Third, emotional dependence design review. This one’s hard to specify without Commission guidance, but a baseline review of interaction design patterns, engagement loops, reinforcement mechanics, response personalization that builds conversational dependency, gives you a baseline for future assessment. The sycophancy question won’t resolve until enforcement guidance is published, but operators who have mapped their interaction design will be in a much better position to respond.

Fourth, Canadian revenue scope. The penalties are global revenue anchored. Your exposure isn’t limited to Canadian revenue, it’s tied to your total global annual revenue. Map that figure against the penalty tiers now. That’s the number your legal team will need when the compliance risk conversation gets serious.

What’s coming, and the jurisdictional pattern it fits.

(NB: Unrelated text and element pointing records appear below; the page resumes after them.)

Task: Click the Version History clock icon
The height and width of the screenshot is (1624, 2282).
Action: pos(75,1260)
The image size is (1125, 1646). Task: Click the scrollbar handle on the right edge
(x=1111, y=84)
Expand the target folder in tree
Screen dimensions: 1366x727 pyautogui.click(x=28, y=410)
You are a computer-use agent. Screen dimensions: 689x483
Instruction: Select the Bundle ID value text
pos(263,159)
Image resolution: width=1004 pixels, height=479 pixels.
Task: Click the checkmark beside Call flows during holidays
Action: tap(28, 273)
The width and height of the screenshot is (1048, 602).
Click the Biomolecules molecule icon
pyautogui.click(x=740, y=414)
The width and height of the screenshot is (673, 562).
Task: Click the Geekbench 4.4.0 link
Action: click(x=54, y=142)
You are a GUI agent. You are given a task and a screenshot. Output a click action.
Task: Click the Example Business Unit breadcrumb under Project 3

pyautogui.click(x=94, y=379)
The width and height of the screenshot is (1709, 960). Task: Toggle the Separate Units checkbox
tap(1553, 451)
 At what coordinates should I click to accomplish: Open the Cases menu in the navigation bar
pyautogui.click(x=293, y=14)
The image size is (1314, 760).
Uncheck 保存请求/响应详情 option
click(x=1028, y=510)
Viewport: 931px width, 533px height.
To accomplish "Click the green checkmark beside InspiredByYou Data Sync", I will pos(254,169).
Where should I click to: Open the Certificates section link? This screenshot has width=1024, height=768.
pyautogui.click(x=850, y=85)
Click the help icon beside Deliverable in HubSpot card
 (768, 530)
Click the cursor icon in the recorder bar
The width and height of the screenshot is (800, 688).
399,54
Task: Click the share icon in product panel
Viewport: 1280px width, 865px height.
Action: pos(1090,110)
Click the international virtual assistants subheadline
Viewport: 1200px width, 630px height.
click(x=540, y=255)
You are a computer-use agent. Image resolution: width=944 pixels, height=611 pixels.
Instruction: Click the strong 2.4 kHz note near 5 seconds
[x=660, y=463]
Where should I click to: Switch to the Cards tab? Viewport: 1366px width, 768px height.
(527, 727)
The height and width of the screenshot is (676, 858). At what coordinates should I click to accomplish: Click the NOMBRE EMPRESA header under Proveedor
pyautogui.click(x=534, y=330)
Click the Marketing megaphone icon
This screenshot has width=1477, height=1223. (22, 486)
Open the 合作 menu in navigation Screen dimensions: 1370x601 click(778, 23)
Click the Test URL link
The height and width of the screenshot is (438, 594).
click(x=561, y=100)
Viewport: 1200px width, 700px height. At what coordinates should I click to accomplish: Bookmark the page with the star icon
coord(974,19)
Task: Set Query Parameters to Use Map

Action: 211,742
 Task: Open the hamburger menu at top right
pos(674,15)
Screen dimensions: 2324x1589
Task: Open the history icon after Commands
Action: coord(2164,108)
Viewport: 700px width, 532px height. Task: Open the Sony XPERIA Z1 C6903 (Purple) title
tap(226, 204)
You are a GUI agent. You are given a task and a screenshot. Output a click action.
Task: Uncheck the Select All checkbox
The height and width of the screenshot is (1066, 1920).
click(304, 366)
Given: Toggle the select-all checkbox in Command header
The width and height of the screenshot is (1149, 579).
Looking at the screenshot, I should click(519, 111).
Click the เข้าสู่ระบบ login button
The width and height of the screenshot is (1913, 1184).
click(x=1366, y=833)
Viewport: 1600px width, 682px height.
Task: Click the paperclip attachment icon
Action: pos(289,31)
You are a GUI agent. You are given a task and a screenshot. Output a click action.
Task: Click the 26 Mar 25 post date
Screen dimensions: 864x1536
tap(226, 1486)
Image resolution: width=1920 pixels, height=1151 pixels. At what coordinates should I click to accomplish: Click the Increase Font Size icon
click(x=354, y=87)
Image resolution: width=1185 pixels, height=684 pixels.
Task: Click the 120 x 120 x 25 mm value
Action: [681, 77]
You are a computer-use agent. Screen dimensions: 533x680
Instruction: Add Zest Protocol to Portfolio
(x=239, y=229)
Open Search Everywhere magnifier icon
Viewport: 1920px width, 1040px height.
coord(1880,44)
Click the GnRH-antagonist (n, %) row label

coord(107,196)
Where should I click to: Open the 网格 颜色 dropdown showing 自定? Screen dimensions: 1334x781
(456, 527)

Canada joins a jurisdictional sequence. The EU has the AI Act’s transparency and high-risk obligations. The UK has the Online Safety Act’s systemic risk framework. Canada’s Bill C-34 adds chatbot-specific duty-of-care obligations in North America, a jurisdiction where no federal AI-specific regulation currently operates. If the bill passes, it becomes the most specific chatbot regulation in the Western Hemisphere.

The jurisdictional convergence on emotional manipulation, crisis response, and impersonation disclosure isn’t accidental. These are the three failure modes that AI safety researchers have been flagging since large language models became commercially available. The EU AI Act addresses them through general-purpose AI transparency requirements. The UK addresses them through risk assessment obligations. Canada is addressing them through specific statutory duties that name the behaviors.

Don’t expect that convergence to stop at Canada. The duty-of-care model for AI chatbots is becoming the template. Three jurisdictions have now committed to some version of it. The question for AI operators isn’t whether this regulatory model will apply to their products. It’s whether they’re building the compliance infrastructure before enforcement arrives or after.

The bill has a long way to go before it’s law. Start the assessment anyway.